- Impairment de US$ 3,5 bilhões no níquel no Canadá
- Baixa de US$ 2,8 bilhões em imposto diferido
- Provisões adicionais ligadas à Samarco pressionaram o resultado
A Vale (VALE3) reportou prejuízo líquido de US$ 3,8 bilhões no 4T25, mesmo com bom desempenho operacional. O número chamou atenção porque contrasta com volumes sólidos de minério de ferro e cobre no período.
Embora a mineradora tenha mantido receita resiliente, o resultado final sofreu forte impacto de ajustes contábeis relevantes. Por isso, o mercado passou a avaliar a qualidade do lucro e os efeitos extraordinários do trimestre.
Impairment no níquel puxou a maior parte do impacto
O principal fator foi o impairment de US$ 3,5 bilhões nos ativos de níquel da Vale Base Metals no Canadá. A companhia revisou as premissas de preço de longo prazo do metal, o que reduziu o valor recuperável dos ativos.
Além disso, a empresa reconheceu baixa de US$ 2,8 bilhões em imposto diferido de subsidiárias, ampliando o impacto contábil no trimestre.
Também pesaram provisões adicionais ligadas à Samarco, incluindo US$ 449 milhões relacionados a obrigações da ação no Reino Unido.

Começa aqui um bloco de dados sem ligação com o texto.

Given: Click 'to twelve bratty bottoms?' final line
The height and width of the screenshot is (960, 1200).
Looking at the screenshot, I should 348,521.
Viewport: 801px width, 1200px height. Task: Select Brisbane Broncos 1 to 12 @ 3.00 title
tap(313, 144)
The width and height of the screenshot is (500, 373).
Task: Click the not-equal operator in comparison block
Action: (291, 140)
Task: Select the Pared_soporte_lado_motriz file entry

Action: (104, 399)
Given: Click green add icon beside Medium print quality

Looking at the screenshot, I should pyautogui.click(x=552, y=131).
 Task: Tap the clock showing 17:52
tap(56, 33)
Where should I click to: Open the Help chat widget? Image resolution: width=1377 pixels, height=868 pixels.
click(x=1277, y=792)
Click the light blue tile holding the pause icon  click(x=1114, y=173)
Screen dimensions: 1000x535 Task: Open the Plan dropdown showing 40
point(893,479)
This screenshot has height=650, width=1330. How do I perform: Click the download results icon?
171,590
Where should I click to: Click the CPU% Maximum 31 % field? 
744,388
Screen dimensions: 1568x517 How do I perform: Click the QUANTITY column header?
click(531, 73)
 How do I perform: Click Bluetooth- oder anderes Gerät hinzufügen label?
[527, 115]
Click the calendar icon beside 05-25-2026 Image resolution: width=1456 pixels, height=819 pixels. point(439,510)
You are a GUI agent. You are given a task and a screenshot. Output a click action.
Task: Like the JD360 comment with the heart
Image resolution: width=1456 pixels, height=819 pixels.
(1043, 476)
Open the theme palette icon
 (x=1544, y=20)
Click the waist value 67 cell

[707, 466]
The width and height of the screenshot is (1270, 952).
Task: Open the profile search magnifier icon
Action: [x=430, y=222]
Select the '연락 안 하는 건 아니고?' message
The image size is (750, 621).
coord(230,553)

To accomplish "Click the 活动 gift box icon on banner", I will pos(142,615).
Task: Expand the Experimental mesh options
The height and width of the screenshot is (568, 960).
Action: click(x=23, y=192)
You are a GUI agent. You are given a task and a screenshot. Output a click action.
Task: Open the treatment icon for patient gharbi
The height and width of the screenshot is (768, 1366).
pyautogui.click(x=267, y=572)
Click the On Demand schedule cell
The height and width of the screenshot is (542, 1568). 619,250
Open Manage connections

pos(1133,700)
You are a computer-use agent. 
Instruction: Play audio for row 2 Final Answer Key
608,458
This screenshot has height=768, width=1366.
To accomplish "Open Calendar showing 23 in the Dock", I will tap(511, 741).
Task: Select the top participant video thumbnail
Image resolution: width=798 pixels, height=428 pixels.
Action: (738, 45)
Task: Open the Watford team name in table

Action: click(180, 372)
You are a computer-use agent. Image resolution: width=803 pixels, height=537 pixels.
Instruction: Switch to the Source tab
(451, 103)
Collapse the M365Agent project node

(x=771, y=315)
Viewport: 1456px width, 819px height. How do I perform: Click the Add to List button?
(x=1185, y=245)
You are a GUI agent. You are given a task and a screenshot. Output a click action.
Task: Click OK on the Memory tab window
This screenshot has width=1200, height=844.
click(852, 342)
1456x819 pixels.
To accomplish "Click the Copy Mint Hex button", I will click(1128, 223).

Custos e câmbio também pressionaram
O trimestre ainda refletiu real mais fraco, o que elevou o custo C1 em dólar. Como resultado, as despesas operacionais subiram na comparação anual.
Apesar disso, o desempenho de vendas permaneceu consistente, o que sustentou o Ebitda ajustado em nível sólido.
Assim, o prejuízo decorreu majoritariamente de efeitos não recorrentes e ajustes contábeis, e não de deterioração operacional estrutural.